As noted in a recent documentary on the 1978 RAR concert, what The Clash are doing here is not far from the spirit of the current allies of the Black Lives Matter movement: calling for solidarity, or at least a parallel demonstration of resistance, among those not marked as members of the underclass, but who can be shown to suffer from the same system that is oppressing their more visibly disadvantaged allies. The Clash read “Black” protest through a “White” lens, and thus demonstrate the possibility of re-interpreting a variety of ostensibly “ethnically” coded artifacts so as to render them capable of universal significance: such as reggae, whose apparently chilled-out vibe now reveals the menace of a tempo decelerated under a burgeoning heat; or indeed Elvis, whose libidinal energy, shocking in the 1950s, is now borrowed for the contemporary political agenda inscribed in a notably un-erotic corpus (“Janie Jones” and “Protex Blue” are among the very few Clash numbers with explicitly sexual content). The individual talent in the present thus alters the traditions of the past, without for all that discarding or entirely disavowing them.

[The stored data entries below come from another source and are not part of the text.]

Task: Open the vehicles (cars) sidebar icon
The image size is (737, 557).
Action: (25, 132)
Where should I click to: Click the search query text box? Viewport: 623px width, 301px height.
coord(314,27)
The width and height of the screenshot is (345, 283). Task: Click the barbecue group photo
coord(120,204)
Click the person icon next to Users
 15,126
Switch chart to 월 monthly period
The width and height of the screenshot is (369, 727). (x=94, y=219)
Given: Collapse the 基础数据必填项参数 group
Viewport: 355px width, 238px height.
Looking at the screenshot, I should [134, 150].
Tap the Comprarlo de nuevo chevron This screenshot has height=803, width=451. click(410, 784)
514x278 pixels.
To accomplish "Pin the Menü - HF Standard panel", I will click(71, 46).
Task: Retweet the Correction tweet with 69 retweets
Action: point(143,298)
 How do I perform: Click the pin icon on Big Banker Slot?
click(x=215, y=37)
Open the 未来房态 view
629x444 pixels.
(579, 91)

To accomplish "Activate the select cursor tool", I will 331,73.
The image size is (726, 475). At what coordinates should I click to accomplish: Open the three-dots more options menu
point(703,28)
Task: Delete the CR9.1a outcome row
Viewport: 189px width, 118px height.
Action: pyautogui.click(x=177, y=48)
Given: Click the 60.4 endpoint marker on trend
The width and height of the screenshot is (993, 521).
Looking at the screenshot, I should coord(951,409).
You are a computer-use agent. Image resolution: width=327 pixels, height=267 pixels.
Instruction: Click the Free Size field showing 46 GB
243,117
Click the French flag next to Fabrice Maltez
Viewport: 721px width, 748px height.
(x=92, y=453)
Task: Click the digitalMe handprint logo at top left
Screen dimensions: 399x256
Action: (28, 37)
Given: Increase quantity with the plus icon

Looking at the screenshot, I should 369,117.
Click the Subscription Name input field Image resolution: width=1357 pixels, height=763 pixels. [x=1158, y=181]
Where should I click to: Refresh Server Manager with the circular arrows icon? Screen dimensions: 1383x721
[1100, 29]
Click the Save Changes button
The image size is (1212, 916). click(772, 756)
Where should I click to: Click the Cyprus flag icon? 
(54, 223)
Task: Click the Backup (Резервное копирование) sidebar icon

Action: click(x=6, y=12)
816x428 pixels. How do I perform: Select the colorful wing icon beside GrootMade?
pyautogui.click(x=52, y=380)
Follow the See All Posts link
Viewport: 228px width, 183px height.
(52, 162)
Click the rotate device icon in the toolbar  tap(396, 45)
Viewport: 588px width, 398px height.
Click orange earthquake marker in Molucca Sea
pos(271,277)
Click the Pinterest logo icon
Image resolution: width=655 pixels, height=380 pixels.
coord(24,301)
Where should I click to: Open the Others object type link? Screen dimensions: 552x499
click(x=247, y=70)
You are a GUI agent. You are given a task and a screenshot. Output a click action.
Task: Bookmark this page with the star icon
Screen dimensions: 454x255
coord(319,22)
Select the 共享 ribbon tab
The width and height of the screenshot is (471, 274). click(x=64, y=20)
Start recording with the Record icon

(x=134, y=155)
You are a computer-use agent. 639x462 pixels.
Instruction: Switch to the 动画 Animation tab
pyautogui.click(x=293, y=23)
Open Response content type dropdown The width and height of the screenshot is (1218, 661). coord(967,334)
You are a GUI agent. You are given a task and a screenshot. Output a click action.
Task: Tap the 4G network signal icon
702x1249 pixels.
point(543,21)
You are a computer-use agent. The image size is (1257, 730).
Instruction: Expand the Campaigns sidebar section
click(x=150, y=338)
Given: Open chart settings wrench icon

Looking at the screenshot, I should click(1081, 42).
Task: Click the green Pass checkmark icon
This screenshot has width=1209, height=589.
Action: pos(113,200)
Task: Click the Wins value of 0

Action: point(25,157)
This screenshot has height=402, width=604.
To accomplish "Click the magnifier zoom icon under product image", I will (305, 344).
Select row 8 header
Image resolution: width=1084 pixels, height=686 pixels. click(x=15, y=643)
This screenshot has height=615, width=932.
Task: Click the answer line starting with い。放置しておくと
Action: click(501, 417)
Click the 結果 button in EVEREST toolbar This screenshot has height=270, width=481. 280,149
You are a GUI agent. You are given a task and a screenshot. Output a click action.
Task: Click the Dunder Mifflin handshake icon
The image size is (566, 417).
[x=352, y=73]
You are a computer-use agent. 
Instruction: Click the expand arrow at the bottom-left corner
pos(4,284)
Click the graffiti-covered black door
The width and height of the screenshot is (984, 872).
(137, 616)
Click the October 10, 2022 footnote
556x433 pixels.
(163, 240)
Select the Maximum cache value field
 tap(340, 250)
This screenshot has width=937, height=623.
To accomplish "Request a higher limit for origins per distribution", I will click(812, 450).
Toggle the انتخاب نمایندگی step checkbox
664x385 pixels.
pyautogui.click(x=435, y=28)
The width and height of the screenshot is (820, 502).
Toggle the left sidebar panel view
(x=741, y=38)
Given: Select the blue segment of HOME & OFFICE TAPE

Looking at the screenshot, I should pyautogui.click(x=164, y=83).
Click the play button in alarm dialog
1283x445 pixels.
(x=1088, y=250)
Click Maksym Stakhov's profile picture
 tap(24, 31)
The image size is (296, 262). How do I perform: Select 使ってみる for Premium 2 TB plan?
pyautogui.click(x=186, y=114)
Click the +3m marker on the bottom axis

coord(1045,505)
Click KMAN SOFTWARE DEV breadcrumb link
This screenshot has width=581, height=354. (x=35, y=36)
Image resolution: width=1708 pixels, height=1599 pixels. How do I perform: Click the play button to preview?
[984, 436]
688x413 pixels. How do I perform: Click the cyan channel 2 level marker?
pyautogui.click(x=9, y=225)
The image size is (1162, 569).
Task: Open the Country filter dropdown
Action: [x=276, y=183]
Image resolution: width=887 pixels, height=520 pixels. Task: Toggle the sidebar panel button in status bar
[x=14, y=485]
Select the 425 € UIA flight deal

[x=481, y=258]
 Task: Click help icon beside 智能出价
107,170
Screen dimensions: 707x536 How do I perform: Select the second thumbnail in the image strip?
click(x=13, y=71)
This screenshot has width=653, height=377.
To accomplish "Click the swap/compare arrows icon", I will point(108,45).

The Clash’s borrowing, perhaps even “sublation” (Oedipal murder and resurrection), of The King, whose death is prematurely announced in “1977” and whose political affiliations would have been prima facie anathema to the leftwing British outfit, is made explicit on the band’s celebrated third album, London Calling, released in 1979. Not only does it include a remarkably kickass remake of the rockabilly classic “Brand New Cadillac”, by British Elvis admirer and hip-swinger Vince Taylor; the album’s iconic cover art is also an overt reference to Presley’s 1956 eponymous first album, but inflected with a destructive gesture borrowed from The Who, themselves a link in the chain joining classic rock ‘n roll with punk. And as for The Beatles and The Stones, those other allegedly effete icons of musical modernism, The Clash raised them up as well, out of the crypt to which they had consigned them, with a devil-may-care eclecticism, entire line-up of front-men rather than one single headliner, and tendency to overflowing double (and triple) albums reminiscent of the later Liverpudlians, as well as a taste for Americana that echoed the Glimmer Twins at Muscle Shoals. The Clash were in a very real sense “post”-modern, conscious at once that they have arisen amid ruins, and intent on building something out of those fragments: using them indeed, in the words of the canonical modernist cited in my epigraph, to shore against their ruins.
*
The Clash enacted post-ness in the very fabric of their songs, which were liable to feature codas, final sections of ostensibly spontaneous call-and-response recapitulations of the number’s main themes. “I’m So Bored with the USA” derisively name-checks the protagonists of two contemporary cop shows (Starsky and Kojak), while “Garageland” fleshes out the song’s micro-autobiography with a sardonic self-description: “Five guitar players, but one guitar”. The coda to “1977”, however, points forward rather than back, suddenly extending the implicit timelines into the future:
In 1977
Sod the Jubilee
In 1978
In 1979
I stayed in bed
In 1980
In 1981
The toilet don’t work
In 1982
In 1983
Here come the police
In 1984
By the time that last, fateful year rolled around, The Clash were themselves on the way to a break-up, and we have been living in a post-Clash world ever since, the poorer for a lack of the electrified protest spirit they shared with contemporary performers like Tom Robinson and Billy Bragg. Not a great deal has changed since the mid-eighties, and much has gotten worse, with new calamities preoccupying us daily. In the words of “Armagideon Time”, the cover of a 1977 reggae number by Willi Williams that The Clash, still true to their revised, if unconfessed role as mediators of subaltern culture, released in 1979 as the B-side to their apocalyptic “London Calling” single:
A lot of people won’t get no supper tonight
A lot of people won’t get no justice tonight
The battle is gettin’ hotter
In this iration
Armagideon time
A lot of people runnin’ and a hiding tonight
A lot of people won’t get no justice tonight
Remember to kick it over
No one will guide you
Armagideon time
*Philipp Sarasin, 1977: Eine kurze Geschichte der Gegenwart (Suhrkamp, 2021). An assessment follows here at a later date.